I centri commerciali erano le chiese, i templi di quella che un tempo si chiamava la borghesia, il ceto medio che scorrazzava fra le vetrine nella effimera illusione di sentirsi arrivato. Il centro commerciale era interclassista per definizione e metteva nella stessa galleria imprenditori e piccoli artigiani, grandi dirigenti ed umili operai. Una effimera illusione diventata realtà accessibile e a portata di tutti. Un unico luogo dove poter fare tutto: la spesa, comprarsi le scarpe o la borsa all’ ultima moda, prendere un aperitivo, incontrare gli amici,e fare nuove conoscenze. Il tutto sotto uno sfavillante soffitto di luci artificiali senza essere alla mercè delle bizze del tempo. Un non luogo staccato dal resto dal contesto sociale, un luogo artificiale privo di identità fatto di luci colorate dove poter socializzare e comprare allo stesso tempo. Oggi anche la socializzazione come l’acquisto passano da internet.

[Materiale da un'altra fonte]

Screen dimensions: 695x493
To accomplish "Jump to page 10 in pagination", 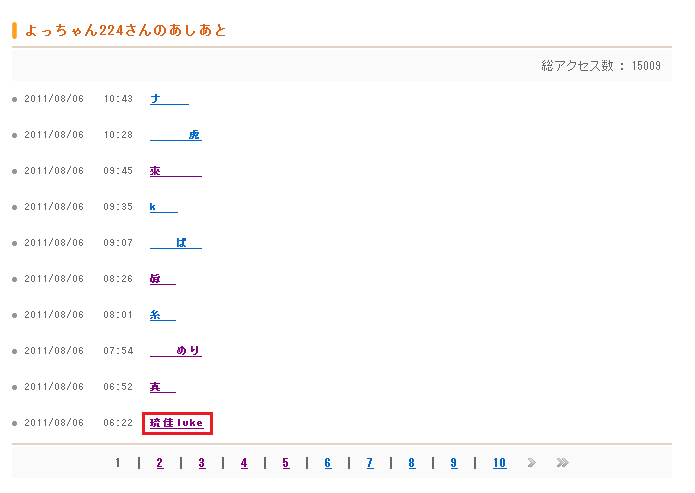I will point(499,463).
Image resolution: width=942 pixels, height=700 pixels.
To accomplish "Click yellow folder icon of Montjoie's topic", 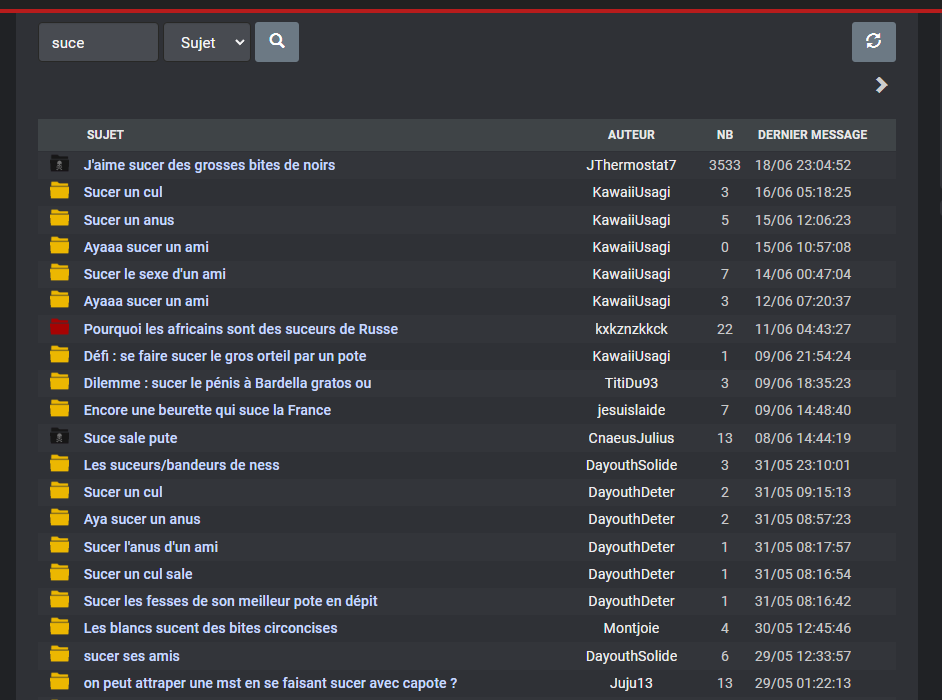I will pos(59,627).
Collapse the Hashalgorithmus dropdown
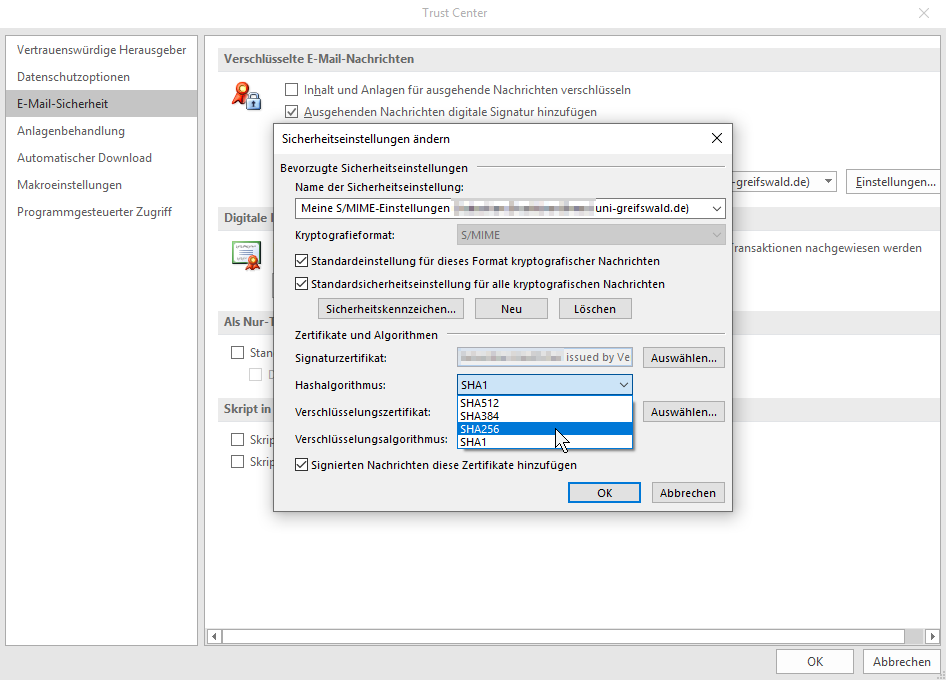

Il ceto medio è quasi scomparso ed il divario fra chi ha un reddito alto ed uno medio sta aumentando sempre di più. Pertanto i ricchi preferiscono frequentare negozi alla moda, alte sartorie e boutique ed il ceto medio è costretto a ritornare ad acquistare al mercato o nei vari store dei cinesi , non di certo nei negozi delle vie cittadine. L’affannosa corsa a cercare un posto nei parcheggi delle “cattedrali” del futile è un lontano ricordo, le rotonde bloccate dal traffico di chi usciva dai centri commerciali sono polemiche antiche. Le gallerie commerciali rimangono desolatamente vuote, piene di sfaccendati con lo sguardo sul proprio Iphone.
E’ la crisi… o forse il cambiamento.